He looked directly at the camera, unblinking.

"There was an incident," he said plainly. "A malfunction in our Zero Pointer unit during the final phase of the exam led to an unexpected rampage. It is something we take extremely seriously, and we will be conducting an internal audit of the incident."

There was a pause.

"But…" Nezu continued, his tone shifting—lighter now, yet steady as ever. "The threat was neutralized swiftly. No examinees sustained critical injuries. This was due to the efforts of our newest faculty member—who, despite being recently introduced to the school, displayed courage, decisiveness, and strength beyond expectation."
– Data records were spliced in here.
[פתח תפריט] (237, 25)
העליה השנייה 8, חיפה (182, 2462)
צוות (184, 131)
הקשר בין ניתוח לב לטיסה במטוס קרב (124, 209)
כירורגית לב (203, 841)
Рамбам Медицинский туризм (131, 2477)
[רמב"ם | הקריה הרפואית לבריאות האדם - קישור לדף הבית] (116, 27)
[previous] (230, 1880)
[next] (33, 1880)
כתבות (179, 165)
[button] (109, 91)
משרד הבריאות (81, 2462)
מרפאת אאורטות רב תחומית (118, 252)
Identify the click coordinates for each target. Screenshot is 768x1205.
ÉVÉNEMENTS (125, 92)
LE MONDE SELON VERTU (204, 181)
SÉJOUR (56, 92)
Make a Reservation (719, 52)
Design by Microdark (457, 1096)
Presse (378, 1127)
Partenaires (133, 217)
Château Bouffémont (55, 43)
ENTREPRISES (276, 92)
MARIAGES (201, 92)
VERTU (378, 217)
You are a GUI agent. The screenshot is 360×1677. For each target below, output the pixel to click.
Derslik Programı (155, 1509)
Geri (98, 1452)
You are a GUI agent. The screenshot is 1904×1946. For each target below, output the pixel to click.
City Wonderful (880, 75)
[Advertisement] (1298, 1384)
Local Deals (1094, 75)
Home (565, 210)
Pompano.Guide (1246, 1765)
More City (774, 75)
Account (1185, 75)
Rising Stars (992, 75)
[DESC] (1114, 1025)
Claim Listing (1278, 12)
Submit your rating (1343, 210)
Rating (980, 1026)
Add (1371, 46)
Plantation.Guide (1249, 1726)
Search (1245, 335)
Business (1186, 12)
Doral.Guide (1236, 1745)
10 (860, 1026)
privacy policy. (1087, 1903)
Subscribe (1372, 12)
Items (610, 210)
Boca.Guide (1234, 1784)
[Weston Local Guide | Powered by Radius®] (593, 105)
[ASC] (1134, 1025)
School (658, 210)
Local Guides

He nodded once to someone off-camera.

"Please, roll the footage."

And the screen changed.

A thirty-second clip played.

No commentary. No music. Just raw footage, high resolution, perfectly stabilized.

It began with a lone figure standing atop the tallest tower.

The camera panned to the approaching Zero Pointer—a metal beast thundering through simulated buildings like they were sandcastles. Then, the man leapt.

The fall.

The spark of chain.

The launch from the crane.

The roll.

The rise.

Standing like a mountain between the students and the storm.

A glowing spear. A slam into the earth.

Explosion.

The robot's head shattered. Arms torn from sockets. The machine fell with thunderous finality, grinding to a halt mere meters before the students.

The screen faded to black for half a breath.

Then came the final scene.

The man, now clearly visible—face grim, body battered(mostly just dust sticking to the skin)—stopping beside a crying girl. A broken leg. A whispered thanks. And a hand, wide and scarred, gently resting on her shoulder. Then that silent nod of reassurance.

The footage ended.

Back to Nezu.

A breath passed before he spoke again.

"We wish to assure all parents, guardians, and future heroes… that your children are safe in our hands. We will continue to protect, train, and nurture them to become the heroes of tomorrow. Thank you for trusting U.A. High."

Then, one final bow.

The screen faded out.

And for a few precious seconds… the world was quiet.

But that silence?

Was only the pause before the flood.

All hell broke loose.

News stations scrambled to rerun the broadcast. Headlines changed mid-print. Anchors leaned over desks, eyes wide as their earpieces screamed updates in real-time.

"Ladies and gentlemen, if you're just tuning in—we have just witnessed the most unexpected turn of events in U.A. High's history…"

"Forget scandal—this was purecinema!"

"I'm still not convinced that wasn't CGI—was it? Was that real??"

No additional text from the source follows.